TASK TO COMPLETE:
Print each record below word for word.

PROVIDED DATA:
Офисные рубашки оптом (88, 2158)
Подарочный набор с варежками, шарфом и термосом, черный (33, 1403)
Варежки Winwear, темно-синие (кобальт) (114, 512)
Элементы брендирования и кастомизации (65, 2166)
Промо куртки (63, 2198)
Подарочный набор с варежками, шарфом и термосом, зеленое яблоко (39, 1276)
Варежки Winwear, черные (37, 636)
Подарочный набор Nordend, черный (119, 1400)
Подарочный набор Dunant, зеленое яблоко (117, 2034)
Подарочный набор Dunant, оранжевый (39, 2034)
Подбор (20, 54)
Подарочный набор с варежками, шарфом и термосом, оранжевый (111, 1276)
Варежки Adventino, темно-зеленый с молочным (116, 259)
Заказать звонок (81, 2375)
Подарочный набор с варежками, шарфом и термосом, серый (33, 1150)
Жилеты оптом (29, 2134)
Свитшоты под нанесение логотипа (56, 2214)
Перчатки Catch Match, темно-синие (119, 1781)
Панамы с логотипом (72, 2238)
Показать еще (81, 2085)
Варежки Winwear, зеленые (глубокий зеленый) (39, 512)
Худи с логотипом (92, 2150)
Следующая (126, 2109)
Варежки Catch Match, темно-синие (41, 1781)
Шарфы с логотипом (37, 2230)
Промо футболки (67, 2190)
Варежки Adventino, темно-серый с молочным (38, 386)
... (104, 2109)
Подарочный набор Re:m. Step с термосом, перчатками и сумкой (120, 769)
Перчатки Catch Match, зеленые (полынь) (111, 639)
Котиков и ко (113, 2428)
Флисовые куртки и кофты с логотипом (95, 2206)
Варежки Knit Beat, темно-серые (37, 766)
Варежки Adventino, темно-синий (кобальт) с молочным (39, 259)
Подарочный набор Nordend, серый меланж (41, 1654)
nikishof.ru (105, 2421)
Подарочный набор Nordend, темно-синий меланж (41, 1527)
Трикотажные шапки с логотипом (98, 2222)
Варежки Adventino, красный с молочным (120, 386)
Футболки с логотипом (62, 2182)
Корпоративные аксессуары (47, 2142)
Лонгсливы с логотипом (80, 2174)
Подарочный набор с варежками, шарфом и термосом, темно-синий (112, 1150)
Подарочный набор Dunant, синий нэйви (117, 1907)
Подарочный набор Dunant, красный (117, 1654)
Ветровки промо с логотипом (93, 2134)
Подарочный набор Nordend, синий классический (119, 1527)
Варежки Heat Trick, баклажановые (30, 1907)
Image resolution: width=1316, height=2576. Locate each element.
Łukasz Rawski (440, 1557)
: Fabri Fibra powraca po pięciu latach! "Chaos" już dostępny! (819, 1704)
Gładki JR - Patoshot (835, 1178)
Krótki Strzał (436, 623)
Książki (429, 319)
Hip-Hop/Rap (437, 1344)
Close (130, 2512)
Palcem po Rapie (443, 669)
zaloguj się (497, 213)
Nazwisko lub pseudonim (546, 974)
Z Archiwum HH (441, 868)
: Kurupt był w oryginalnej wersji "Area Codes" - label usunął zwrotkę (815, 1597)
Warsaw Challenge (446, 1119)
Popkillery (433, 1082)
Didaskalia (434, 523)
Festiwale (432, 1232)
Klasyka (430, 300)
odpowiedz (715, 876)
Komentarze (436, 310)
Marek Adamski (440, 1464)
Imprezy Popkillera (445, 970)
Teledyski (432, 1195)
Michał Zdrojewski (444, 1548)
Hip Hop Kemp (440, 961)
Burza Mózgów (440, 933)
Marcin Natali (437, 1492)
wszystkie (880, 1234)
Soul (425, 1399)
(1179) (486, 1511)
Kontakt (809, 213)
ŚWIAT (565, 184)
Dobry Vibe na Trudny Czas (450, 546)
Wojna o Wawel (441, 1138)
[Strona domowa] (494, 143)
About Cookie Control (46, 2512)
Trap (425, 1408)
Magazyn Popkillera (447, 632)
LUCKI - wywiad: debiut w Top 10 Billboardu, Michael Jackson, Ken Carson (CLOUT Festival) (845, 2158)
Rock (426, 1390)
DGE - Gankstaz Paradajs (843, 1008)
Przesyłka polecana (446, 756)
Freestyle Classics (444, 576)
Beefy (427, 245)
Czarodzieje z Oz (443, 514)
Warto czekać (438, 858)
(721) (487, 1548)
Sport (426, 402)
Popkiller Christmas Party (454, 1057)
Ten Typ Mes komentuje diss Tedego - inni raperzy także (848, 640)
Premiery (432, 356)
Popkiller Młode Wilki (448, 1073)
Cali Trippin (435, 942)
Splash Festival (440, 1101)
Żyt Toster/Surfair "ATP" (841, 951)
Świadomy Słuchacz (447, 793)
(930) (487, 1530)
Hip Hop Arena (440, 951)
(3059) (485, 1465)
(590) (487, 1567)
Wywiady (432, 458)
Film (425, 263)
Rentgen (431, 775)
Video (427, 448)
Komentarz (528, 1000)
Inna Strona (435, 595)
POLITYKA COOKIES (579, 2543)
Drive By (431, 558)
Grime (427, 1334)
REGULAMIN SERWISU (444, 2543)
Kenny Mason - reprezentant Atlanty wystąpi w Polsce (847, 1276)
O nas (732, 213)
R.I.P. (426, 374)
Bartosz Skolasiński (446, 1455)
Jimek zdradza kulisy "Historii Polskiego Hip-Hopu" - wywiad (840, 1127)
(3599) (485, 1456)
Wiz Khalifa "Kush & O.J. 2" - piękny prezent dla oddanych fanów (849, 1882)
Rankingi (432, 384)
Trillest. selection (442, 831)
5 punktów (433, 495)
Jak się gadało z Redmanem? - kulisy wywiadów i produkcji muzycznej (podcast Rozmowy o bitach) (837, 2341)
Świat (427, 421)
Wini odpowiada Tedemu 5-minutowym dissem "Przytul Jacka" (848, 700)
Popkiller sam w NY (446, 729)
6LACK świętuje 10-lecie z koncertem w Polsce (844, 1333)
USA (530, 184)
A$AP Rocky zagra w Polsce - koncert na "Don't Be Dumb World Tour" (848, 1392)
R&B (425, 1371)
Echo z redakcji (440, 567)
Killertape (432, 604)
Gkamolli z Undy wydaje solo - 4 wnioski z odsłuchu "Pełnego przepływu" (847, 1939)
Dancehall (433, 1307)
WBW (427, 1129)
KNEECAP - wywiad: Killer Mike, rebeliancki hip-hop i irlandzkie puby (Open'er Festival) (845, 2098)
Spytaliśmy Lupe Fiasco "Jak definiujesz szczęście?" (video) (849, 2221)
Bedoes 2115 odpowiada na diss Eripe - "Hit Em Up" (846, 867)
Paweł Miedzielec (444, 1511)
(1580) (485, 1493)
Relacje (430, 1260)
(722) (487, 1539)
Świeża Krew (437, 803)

EXERCISE SOLUTION:
Офисные рубашки оптом (88, 2158)
Подарочный набор с варежками, шарфом и термосом, черный (33, 1403)
Варежки Winwear, темно-синие (кобальт) (114, 512)
Элементы брендирования и кастомизации (65, 2166)
Промо куртки (63, 2198)
Подарочный набор с варежками, шарфом и термосом, зеленое яблоко (39, 1276)
Варежки Winwear, черные (37, 636)
Подарочный набор Nordend, черный (119, 1400)
Подарочный набор Dunant, зеленое яблоко (117, 2034)
Подарочный набор Dunant, оранжевый (39, 2034)
Подбор (20, 54)
Подарочный набор с варежками, шарфом и термосом, оранжевый (111, 1276)
Варежки Adventino, темно-зеленый с молочным (116, 259)
Заказать звонок (81, 2375)
Подарочный набор с варежками, шарфом и термосом, серый (33, 1150)
Жилеты оптом (29, 2134)
Свитшоты под нанесение логотипа (56, 2214)
Перчатки Catch Match, темно-синие (119, 1781)
Панамы с логотипом (72, 2238)
Показать еще (81, 2085)
Варежки Winwear, зеленые (глубокий зеленый) (39, 512)
Худи с логотипом (92, 2150)
Следующая (126, 2109)
Варежки Catch Match, темно-синие (41, 1781)
Шарфы с логотипом (37, 2230)
Промо футболки (67, 2190)
Варежки Adventino, темно-серый с молочным (38, 386)
... (104, 2109)
Подарочный набор Re:m. Step с термосом, перчатками и сумкой (120, 769)
Перчатки Catch Match, зеленые (полынь) (111, 639)
Котиков и ко (113, 2428)
Флисовые куртки и кофты с логотипом (95, 2206)
Варежки Knit Beat, темно-серые (37, 766)
Варежки Adventino, темно-синий (кобальт) с молочным (39, 259)
Подарочный набор Nordend, серый меланж (41, 1654)
nikishof.ru (105, 2421)
Подарочный набор Nordend, темно-синий меланж (41, 1527)
Трикотажные шапки с логотипом (98, 2222)
Варежки Adventino, красный с молочным (120, 386)
Футболки с логотипом (62, 2182)
Корпоративные аксессуары (47, 2142)
Лонгсливы с логотипом (80, 2174)
Подарочный набор с варежками, шарфом и термосом, темно-синий (112, 1150)
Подарочный набор Dunant, синий нэйви (117, 1907)
Подарочный набор Dunant, красный (117, 1654)
Ветровки промо с логотипом (93, 2134)
Подарочный набор Nordend, синий классический (119, 1527)
Варежки Heat Trick, баклажановые (30, 1907)
Image resolution: width=1316, height=2576. Locate each element.
Łukasz Rawski (440, 1557)
: Fabri Fibra powraca po pięciu latach! "Chaos" już dostępny! (819, 1704)
Gładki JR - Patoshot (835, 1178)
Krótki Strzał (436, 623)
Książki (429, 319)
Hip-Hop/Rap (437, 1344)
Close (130, 2512)
Palcem po Rapie (443, 669)
zaloguj się (497, 213)
Nazwisko lub pseudonim (546, 974)
Z Archiwum HH (441, 868)
: Kurupt był w oryginalnej wersji "Area Codes" - label usunął zwrotkę (815, 1597)
Warsaw Challenge (446, 1119)
Popkillery (433, 1082)
Didaskalia (434, 523)
Festiwale (432, 1232)
Klasyka (430, 300)
odpowiedz (715, 876)
Komentarze (436, 310)
Marek Adamski (440, 1464)
Imprezy Popkillera (445, 970)
Teledyski (432, 1195)
Michał Zdrojewski (444, 1548)
Hip Hop Kemp (440, 961)
Burza Mózgów (440, 933)
Marcin Natali (437, 1492)
wszystkie (880, 1234)
Soul (425, 1399)
(1179) (486, 1511)
Kontakt (809, 213)
ŚWIAT (565, 184)
Dobry Vibe na Trudny Czas (450, 546)
Wojna o Wawel (441, 1138)
[Strona domowa] (494, 143)
About Cookie Control (46, 2512)
Trap (425, 1408)
Magazyn Popkillera (447, 632)
LUCKI - wywiad: debiut w Top 10 Billboardu, Michael Jackson, Ken Carson (CLOUT Festival) (845, 2158)
Rock (426, 1390)
DGE - Gankstaz Paradajs (843, 1008)
Przesyłka polecana (446, 756)
Freestyle Classics (444, 576)
Beefy (427, 245)
Czarodzieje z Oz (443, 514)
Warto czekać (438, 858)
(721) (487, 1548)
Sport (426, 402)
Popkiller Christmas Party (454, 1057)
Ten Typ Mes komentuje diss Tedego - inni raperzy także (848, 640)
Premiery (432, 356)
Popkiller Młode Wilki (448, 1073)
Cali Trippin (435, 942)
Splash Festival (440, 1101)
Żyt Toster/Surfair "ATP" (841, 951)
Świadomy Słuchacz (447, 793)
(930) (487, 1530)
Hip Hop Arena (440, 951)
(3059) (485, 1465)
(590) (487, 1567)
Wywiady (432, 458)
Film (425, 263)
Rentgen (431, 775)
Video (427, 448)
Komentarz (528, 1000)
Inna Strona (435, 595)
POLITYKA COOKIES (579, 2543)
Drive By (431, 558)
Grime (427, 1334)
REGULAMIN SERWISU (444, 2543)
Kenny Mason - reprezentant Atlanty wystąpi w Polsce (847, 1276)
O nas (732, 213)
R.I.P. (426, 374)
Bartosz Skolasiński (446, 1455)
Jimek zdradza kulisy "Historii Polskiego Hip-Hopu" - wywiad (840, 1127)
(3599) (485, 1456)
Wiz Khalifa "Kush & O.J. 2" - piękny prezent dla oddanych fanów (849, 1882)
Rankingi (432, 384)
Trillest. selection (442, 831)
5 punktów (433, 495)
Jak się gadało z Redmanem? - kulisy wywiadów i produkcji muzycznej (podcast Rozmowy o bitach) (837, 2341)
Świat (427, 421)
Wini odpowiada Tedemu 5-minutowym dissem "Przytul Jacka" (848, 700)
Popkiller sam w NY (446, 729)
6LACK świętuje 10-lecie z koncertem w Polsce (844, 1333)
USA (530, 184)
A$AP Rocky zagra w Polsce - koncert na "Don't Be Dumb World Tour" (848, 1392)
R&B (425, 1371)
Echo z redakcji (440, 567)
Killertape (432, 604)
Gkamolli z Undy wydaje solo - 4 wnioski z odsłuchu "Pełnego przepływu" (847, 1939)
Dancehall (433, 1307)
WBW (427, 1129)
KNEECAP - wywiad: Killer Mike, rebeliancki hip-hop i irlandzkie puby (Open'er Festival) (845, 2098)
Spytaliśmy Lupe Fiasco "Jak definiujesz szczęście?" (video) (849, 2221)
Bedoes 2115 odpowiada na diss Eripe - "Hit Em Up" (846, 867)
Paweł Miedzielec (444, 1511)
(1580) (485, 1493)
Relacje (430, 1260)
(722) (487, 1539)
Świeża Krew (437, 803)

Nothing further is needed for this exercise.